Structure and Hydrolysis of the U(IV), U(V), and U(VI) Aqua Ions from Ab Initio Molecular Simulations

Ab initio molecular dynamics simulations at 300 K, based on density functional theory, are performed to study the hydration shell geometries, solvent dipole, and first hydrolysis reaction of the uranium(IV) (U4+) and uranyl(V) (UO2 +) ions in aqueous solution. The solvent dipole and first hydrolysis reaction of aqueous uranyl(VI) (UO2 2+) are also probed. The first shell of U4+ is coordinated by 8–9 water ligands, with an average U–O distance of 2.42 Å. The average first shell coordination number and distance are in agreement with experimental estimates of 8–11 and 2.40–2.44 Å, respectively. The simulated EXAFS of U4+ matches well with recent experimental data. The first shell of UO2 + is coordinated by five water ligands in the equatorial plane, with the average UOax and U–O distances being 1.85 Å and 2.54 Å, respectively.
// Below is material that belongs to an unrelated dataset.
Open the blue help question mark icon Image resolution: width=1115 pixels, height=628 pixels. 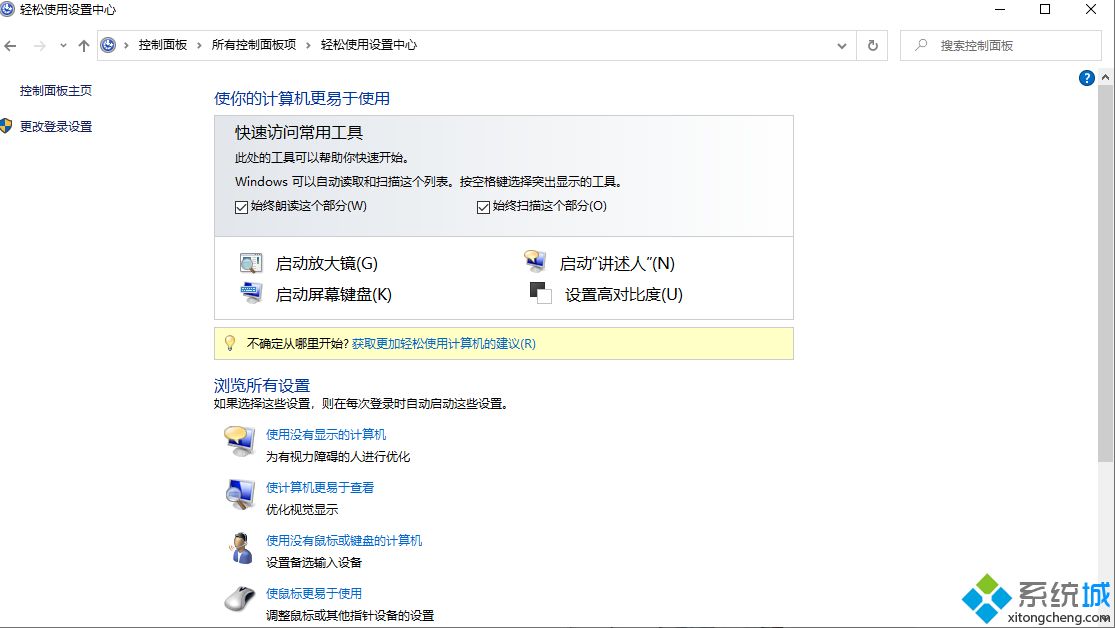pos(1086,77)
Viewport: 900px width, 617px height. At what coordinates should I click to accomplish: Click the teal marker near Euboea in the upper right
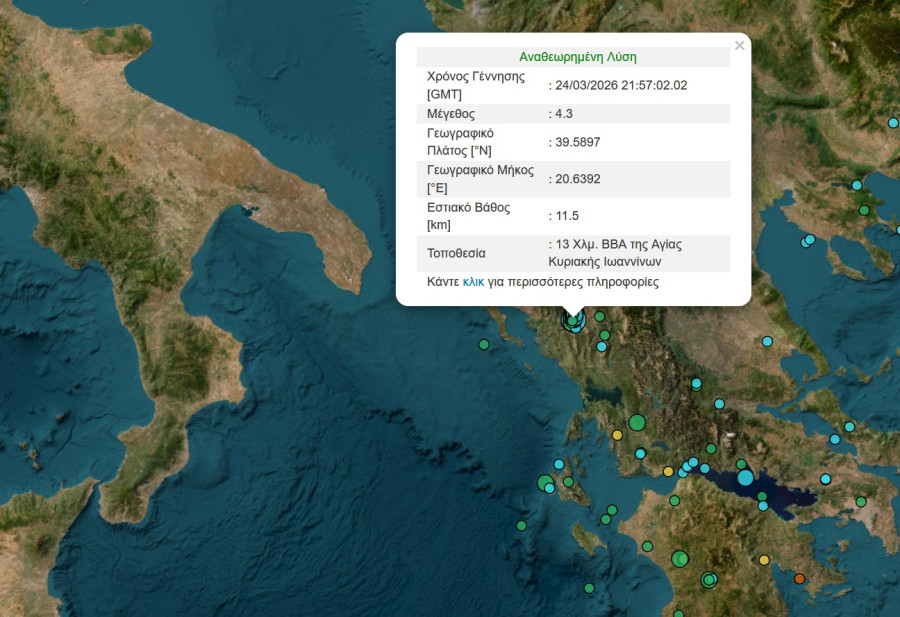(848, 426)
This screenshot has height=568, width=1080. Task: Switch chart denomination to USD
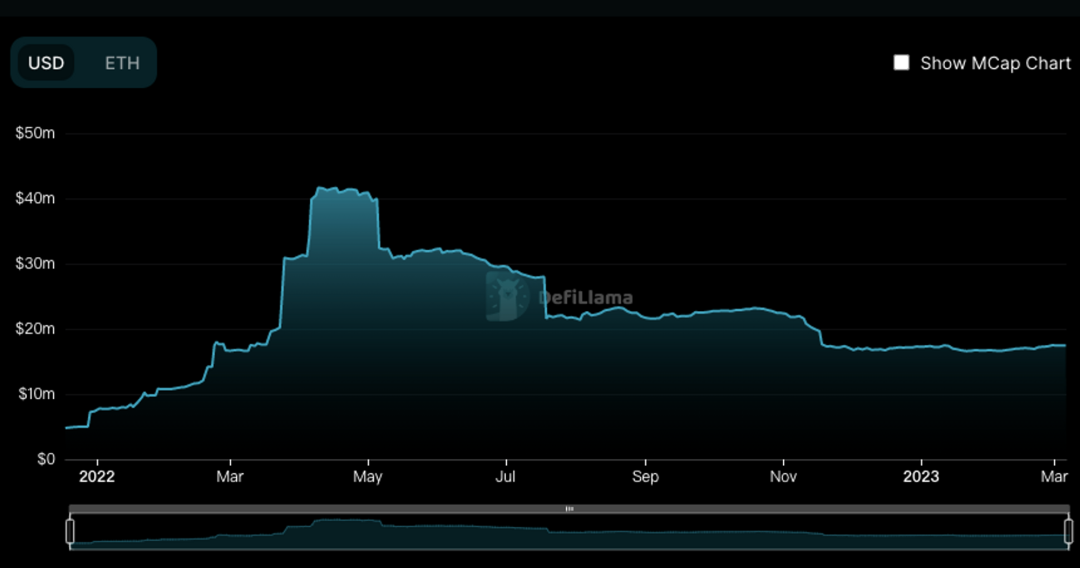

Overall, the hydration shell structure of UO2 + closely matches that of UO2 2+, except for small expansions in the average UOax and U–O distances. Each ion strongly polarizes their respective first-shell water ligands. The computed acidity constants (pK a) of U4+ and UO2 2+ are 0.93 and 4.95, in good agreement with the experimental values of 0.54 and 5.24, respectively. The predicted pK a value of UO2 + is 8.5.